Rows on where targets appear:
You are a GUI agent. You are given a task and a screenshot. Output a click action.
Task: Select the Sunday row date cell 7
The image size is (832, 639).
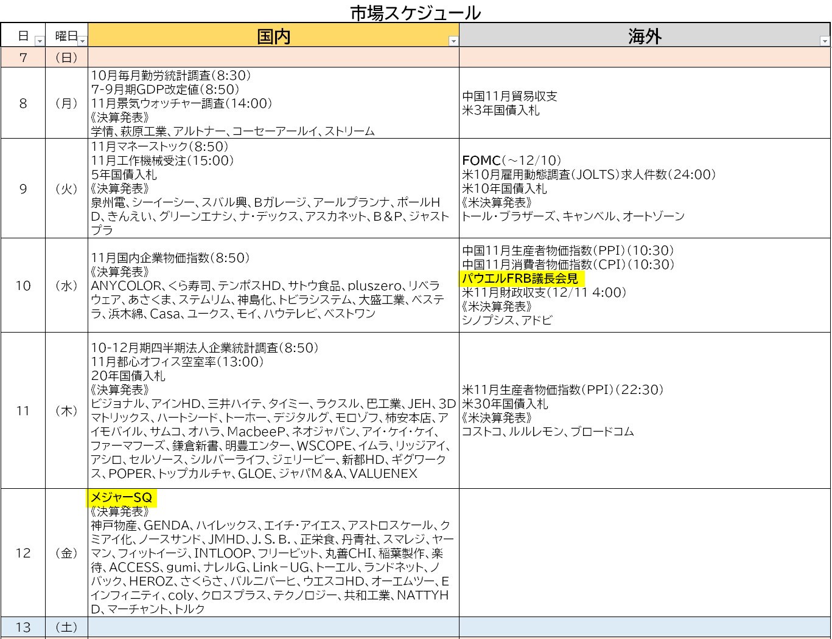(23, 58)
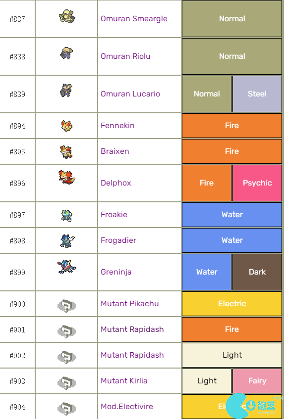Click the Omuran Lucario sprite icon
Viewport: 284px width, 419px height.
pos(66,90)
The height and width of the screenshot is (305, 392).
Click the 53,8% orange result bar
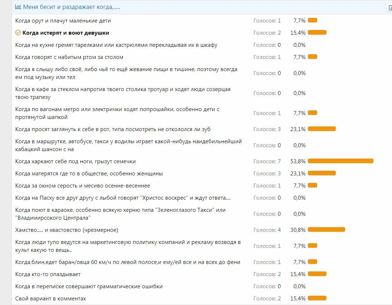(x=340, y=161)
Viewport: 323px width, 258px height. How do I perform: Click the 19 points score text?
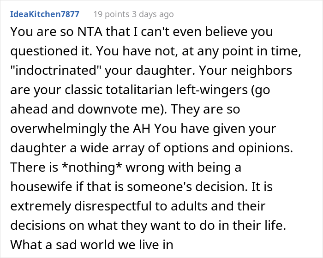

_WHAT IS EXPECTED_
Output all of the entries above line by line, word for word, and leave out the pictures.

_FINISHED ANSWER_
You are a GUI agent. You are given a task and a screenshot. Output a click action.
Task: Select the Sunday row date cell 7
The image size is (832, 639).
(23, 58)
Click the Omuran Lucario sprite icon
Viewport: 284px width, 419px height.
pos(66,90)
The height and width of the screenshot is (305, 392).
Click the 53,8% orange result bar
(x=340, y=161)
Viewport: 323px width, 258px height. How do I perform: Click the 19 points score text?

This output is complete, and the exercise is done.